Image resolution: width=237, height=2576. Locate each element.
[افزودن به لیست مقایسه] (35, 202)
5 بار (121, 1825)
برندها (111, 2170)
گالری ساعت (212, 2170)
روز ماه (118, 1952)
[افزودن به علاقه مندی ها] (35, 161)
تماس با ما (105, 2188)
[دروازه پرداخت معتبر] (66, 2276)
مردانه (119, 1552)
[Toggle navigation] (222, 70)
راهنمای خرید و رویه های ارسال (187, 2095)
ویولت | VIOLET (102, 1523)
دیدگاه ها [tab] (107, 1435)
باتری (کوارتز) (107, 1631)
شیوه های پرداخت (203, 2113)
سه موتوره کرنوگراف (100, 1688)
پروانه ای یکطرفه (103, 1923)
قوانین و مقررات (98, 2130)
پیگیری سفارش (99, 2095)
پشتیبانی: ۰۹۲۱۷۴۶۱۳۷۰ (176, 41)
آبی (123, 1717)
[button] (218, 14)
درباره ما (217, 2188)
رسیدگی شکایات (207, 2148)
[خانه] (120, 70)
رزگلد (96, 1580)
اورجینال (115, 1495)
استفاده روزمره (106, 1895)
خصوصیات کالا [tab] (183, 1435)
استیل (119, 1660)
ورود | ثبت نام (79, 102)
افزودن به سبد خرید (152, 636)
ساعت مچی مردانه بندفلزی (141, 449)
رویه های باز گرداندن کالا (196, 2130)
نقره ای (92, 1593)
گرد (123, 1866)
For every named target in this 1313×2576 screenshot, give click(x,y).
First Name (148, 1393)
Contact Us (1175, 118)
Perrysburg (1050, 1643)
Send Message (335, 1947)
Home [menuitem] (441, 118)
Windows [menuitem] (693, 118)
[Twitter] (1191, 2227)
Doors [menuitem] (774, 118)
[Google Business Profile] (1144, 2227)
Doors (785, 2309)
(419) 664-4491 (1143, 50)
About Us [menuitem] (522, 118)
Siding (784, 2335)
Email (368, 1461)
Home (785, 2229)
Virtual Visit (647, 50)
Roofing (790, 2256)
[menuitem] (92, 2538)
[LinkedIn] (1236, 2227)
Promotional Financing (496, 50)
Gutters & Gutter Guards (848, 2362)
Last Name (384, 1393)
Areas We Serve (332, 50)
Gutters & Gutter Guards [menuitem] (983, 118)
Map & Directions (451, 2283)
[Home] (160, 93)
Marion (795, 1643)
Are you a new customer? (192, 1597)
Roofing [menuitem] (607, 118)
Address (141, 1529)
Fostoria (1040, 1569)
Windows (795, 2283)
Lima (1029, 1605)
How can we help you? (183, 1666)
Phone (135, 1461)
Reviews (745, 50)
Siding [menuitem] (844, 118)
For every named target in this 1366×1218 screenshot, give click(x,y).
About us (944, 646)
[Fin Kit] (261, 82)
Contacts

________________________________________

▸ **Assigned task**
Reproduce exactly the lines above from the line with "پشتیبانی: ۰۹۲۱۷۴۶۱۳۷۰ (176, 41)" to the line with "Home [menuitem] (441, 118)", including both, and add nothing.

▸ **Answer**
پشتیبانی: ۰۹۲۱۷۴۶۱۳۷۰ (176, 41)
آبی (123, 1717)
[button] (218, 14)
درباره ما (217, 2188)
رسیدگی شکایات (207, 2148)
[خانه] (120, 70)
رزگلد (96, 1580)
اورجینال (115, 1495)
استفاده روزمره (106, 1895)
خصوصیات کالا [tab] (183, 1435)
استیل (119, 1660)
ورود | ثبت نام (79, 102)
افزودن به سبد خرید (152, 636)
ساعت مچی مردانه بندفلزی (141, 449)
رویه های باز گرداندن کالا (196, 2130)
نقره ای (92, 1593)
گرد (123, 1866)
For every named target in this 1313×2576 screenshot, give click(x,y).
First Name (148, 1393)
Contact Us (1175, 118)
Perrysburg (1050, 1643)
Send Message (335, 1947)
Home [menuitem] (441, 118)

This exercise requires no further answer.